## Pixel coordinate grounding data
*** Block opens ***
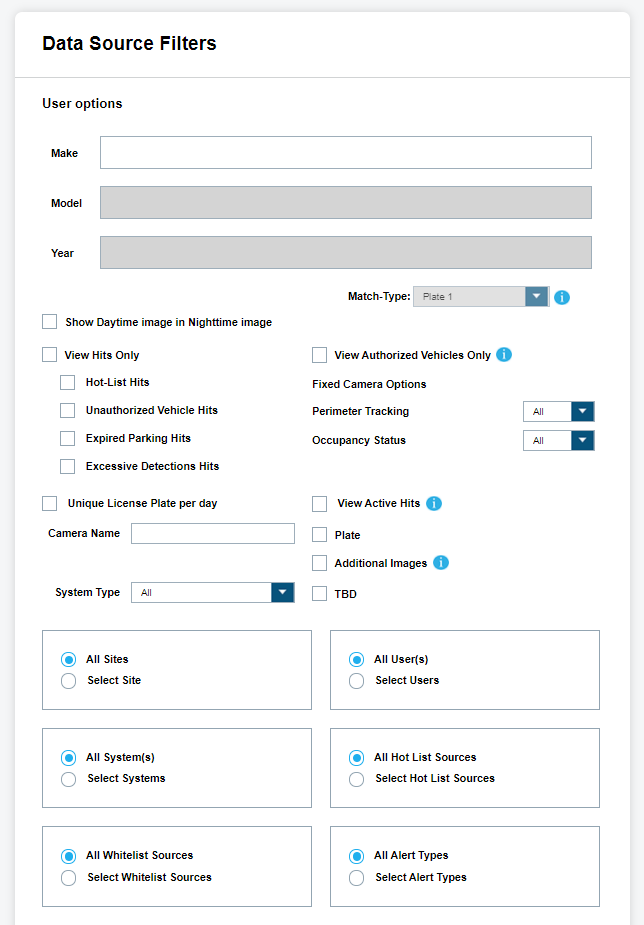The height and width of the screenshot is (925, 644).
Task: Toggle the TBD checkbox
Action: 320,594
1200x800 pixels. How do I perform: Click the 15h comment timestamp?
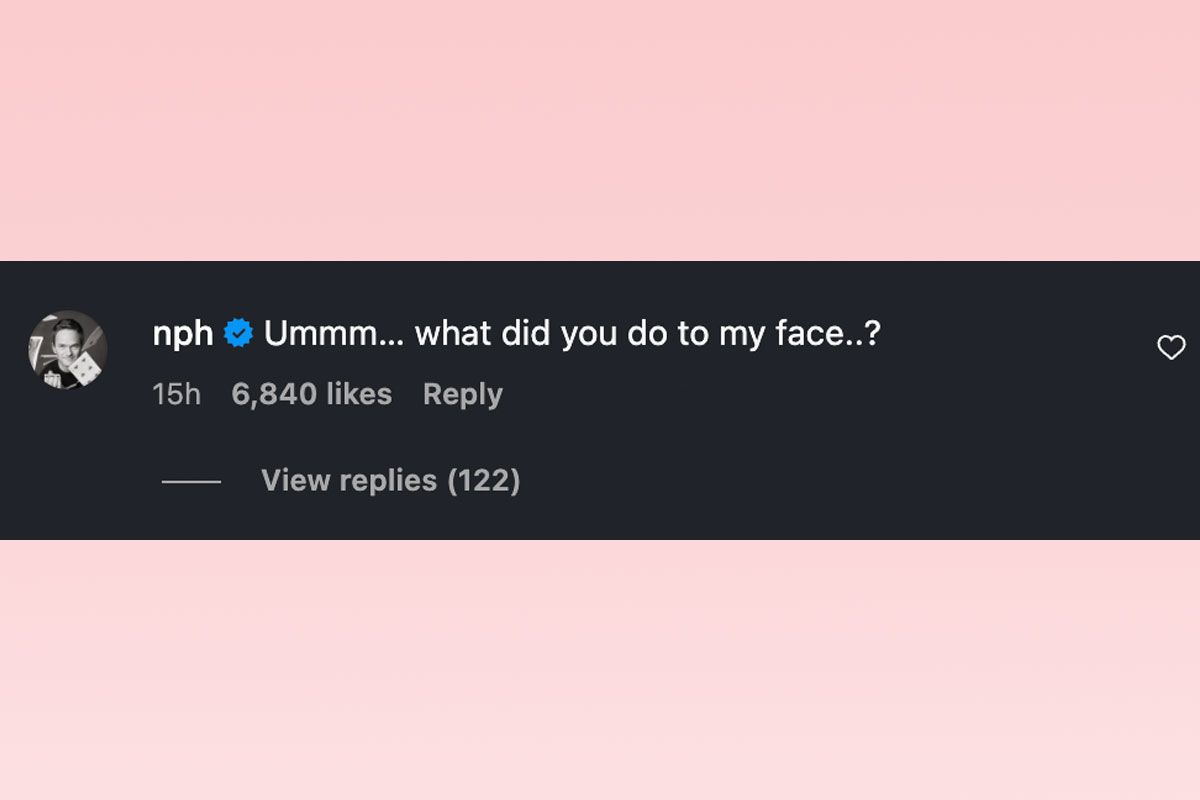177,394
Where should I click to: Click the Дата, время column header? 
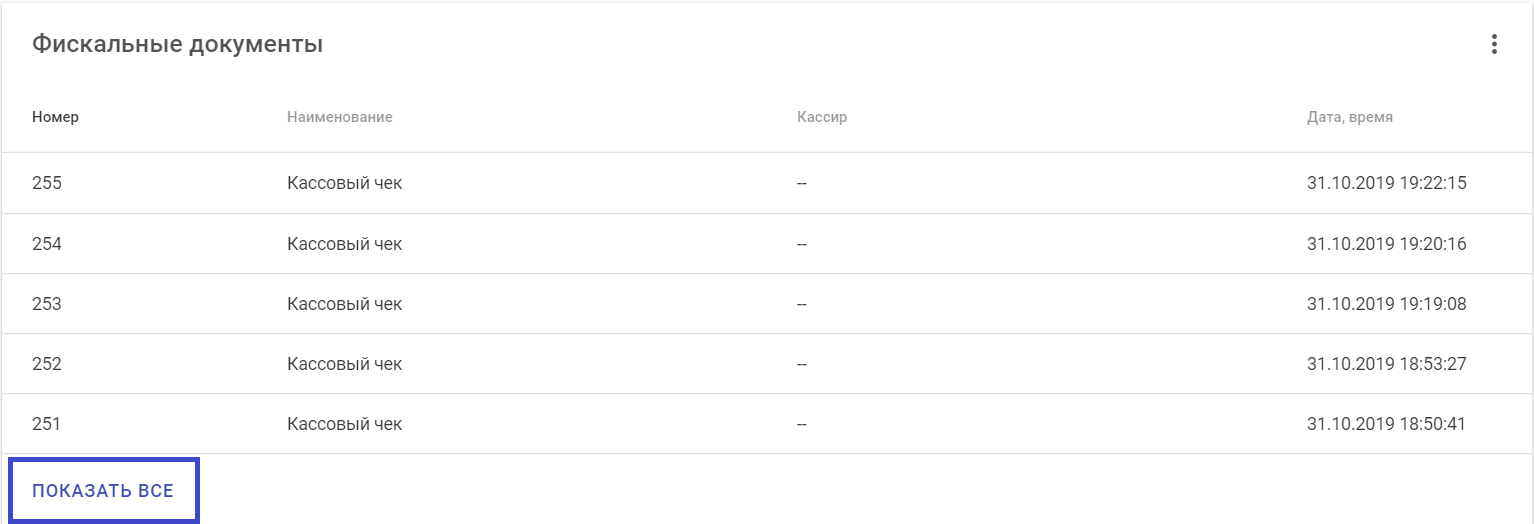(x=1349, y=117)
*** Block closes ***
## What is expected
Can the lines from the one with "1200x800 pixels. How" to the end of the records above be quoted exactly, both ends included, with every picture omitted?

## Exercise answer
1200x800 pixels. How do I perform: Click the 15h comment timestamp?
177,394
Where should I click to: Click the Дата, время column header? 
(x=1349, y=117)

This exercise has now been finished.